Furthermore, the lone autosave feature, hidden deep, is triggered upon every cell evaluation. Every time you evaluate something in a notebook, it will save the file – overwriting the last version.
I spent an hour looking to see what was the matter. I was convinced that it must be my own obtuseness causing me not the find or see or properly use the actual undo function there present. Instead, I found several newgroup threads in which people exclaim their amazement that such vital features as multiple undo and revision control hadn’t made it in, and apologists of various employ, Wolframites and others, who wrote back about the academic difficulty inherent in making multi-level notebook undos for notebooks fed with dynamic data.
I’ve got news for you Wolfram Research. It doesn’t matter. What people care about is their input data. What people don’t want about is destroyed work – the product of their labor, channeled through from their mind and out through their fingers, typed into little, nicely formatted cells. Almost everything else can be reconstructed from that input. The cases in which the inability of a simple multilevel undo to capture changes in dynamic data could possibly destroy work make up a fraction of a percent. Catastrophic hard disk failure is more likely.
I checked for a while to see if anyone found a solution more advanced than to manually save often, and use standard revision control. I couldn’t find anything.
Thus, I present my complete hack of a solution. It seems to work acceptably well — as in, I think I can rely on it to save my work, most of the time, if it really came down to it. But use at your own risk:
1. Get Dropbox. (getdropbox.com) This is a file sharing and revision control system that’s built right into the operating system, Windows, Mac OS X, Linux. One creates a folder, shares it over Dropbox, and every file in it is mirrored, automatically, on their servers. In particular, they keep track of revisions: so far as I can tell, every saved file is queued to be uploaded.
2. Enable Autosave. One can set this for the current notebook by evaluating the following line:
SetOptions[SelectedNotebook, NotebookAutoSave -> True]. This setting persists across saves.
3. Now every time one evaluates a cell, the notebook is saved. Further, while the file is apparently overwritten locally, the revision history (which I believe is, in most cases in full,) has been uploaded to Dropbox, or queued by the client.
4. To recover a revision, one can check the revision history in the Dropbox web interface.

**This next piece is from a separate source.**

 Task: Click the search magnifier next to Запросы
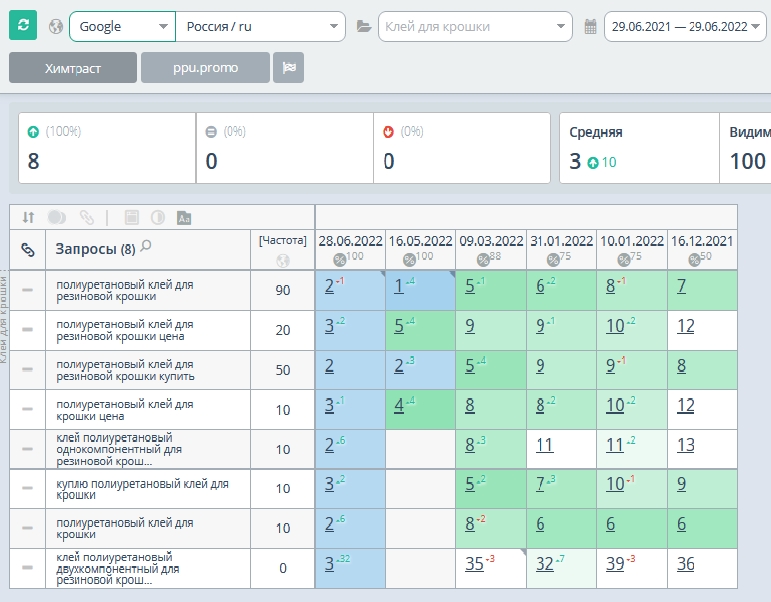pyautogui.click(x=146, y=246)
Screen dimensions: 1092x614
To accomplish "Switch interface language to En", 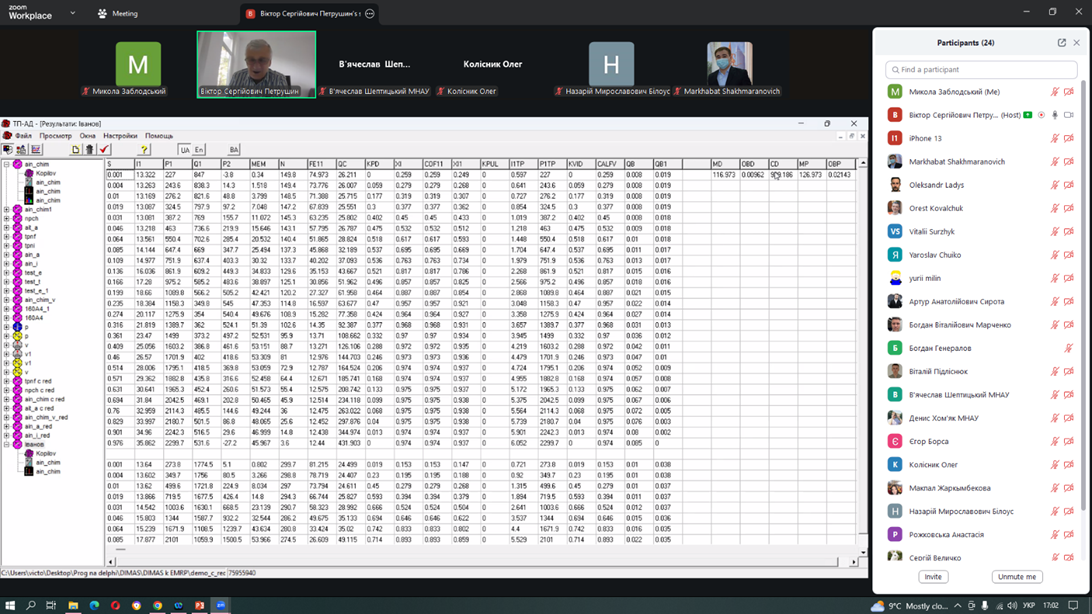I will tap(199, 150).
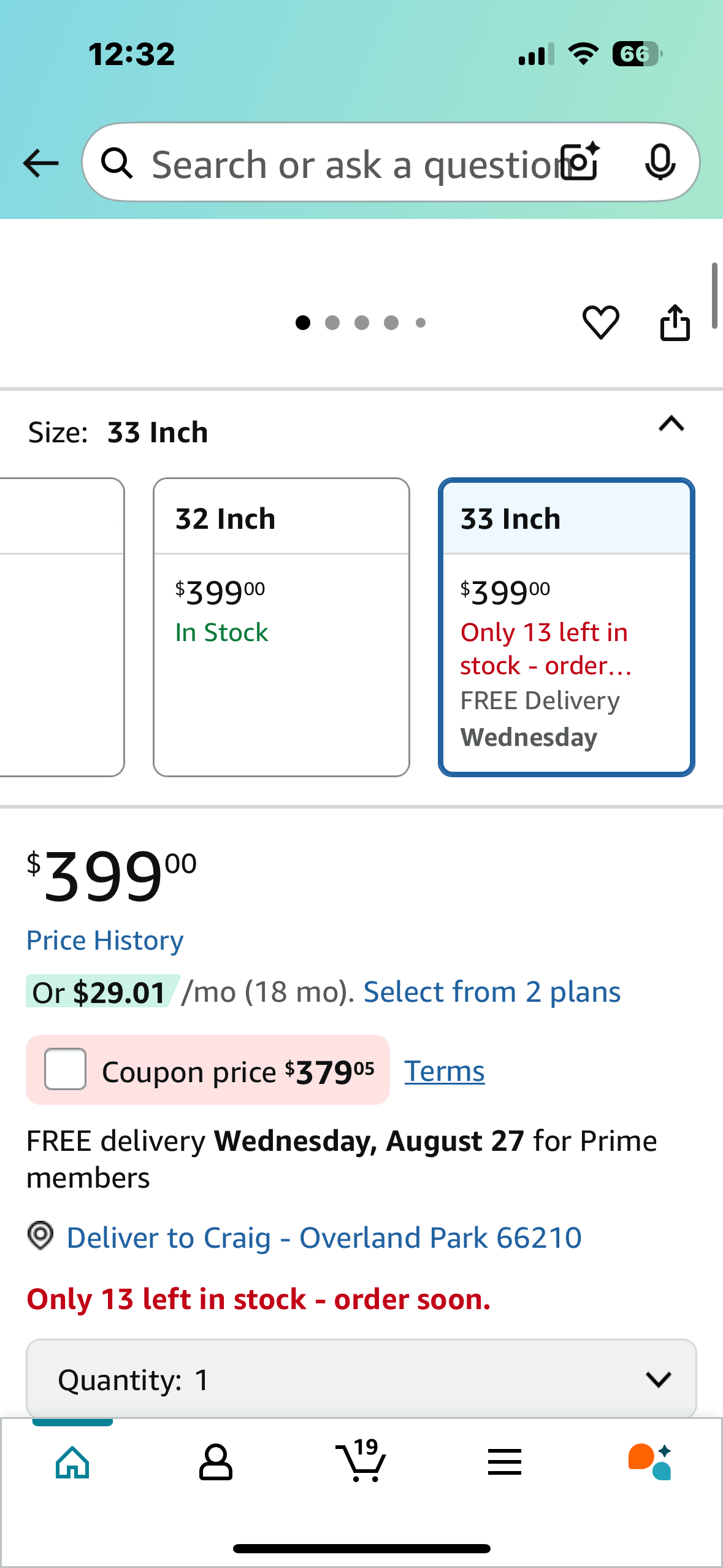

5. Standard diff facilities are less useful, because the notebook files are highly structured. However, there’s a structured diff built into Mathematica, Notebook Diff in the AuthorTools package. One loads the package by evaluating
<< AuthorTools`. One can run this command
NotebookDiff[nb1,nb2], where nb1 and nb2 are either notebook objects or their filenames with full paths.
This seems to work well enough for now. In the meantime, Wolfram Research, get your act together! You are driving people crazy.
I am also putting together a way to use the Units` package throughout (much more of) Mathematica, in particular, in conditionals and numerical functions. In practical engineering it could often be said that converting units is one’s primary occupation. For this reason the units package came to me with extreme promise. Built into the algebra package as it was, it could be used, in an extremely simple way, to check dimensional and unit consistency. However, it is not natively compatible with numerical functions: one cannot plot expressions including units, or expect results from comparison operators, and they can’t be used with functions like Max and Abs, or within the solver for numerical differential equations. It would be so wonderful if it could. I think I’ve figured out a way forward there, but we’ll see. The basic idea is to set to 1 all base units in a particular unit system — SI or CGS. This is likely to work for mechanics, however due to the differences in how the CGS and SI systems define electromagnetic quantities, making it work well for electromechanics is either a subtle project, or a doomed one. [Edit: David Park’s ExtendUnits package appears to do exactly this. It’s $30, though. http://home.comcast.net/~djmpark/UnitsPage.html%5D
Also, I don’t know if anyone’s really following this, but we’re not working on vehicles specifically anymore; LightSail is directing itself towards energy storage as a first product. Our website is woefully out of date. Vehicles or vehicle systems may be a further product and direction of ours, but by focusing on energy storage we can really prove out the core technology without the additional hassles of becoming an automotive company.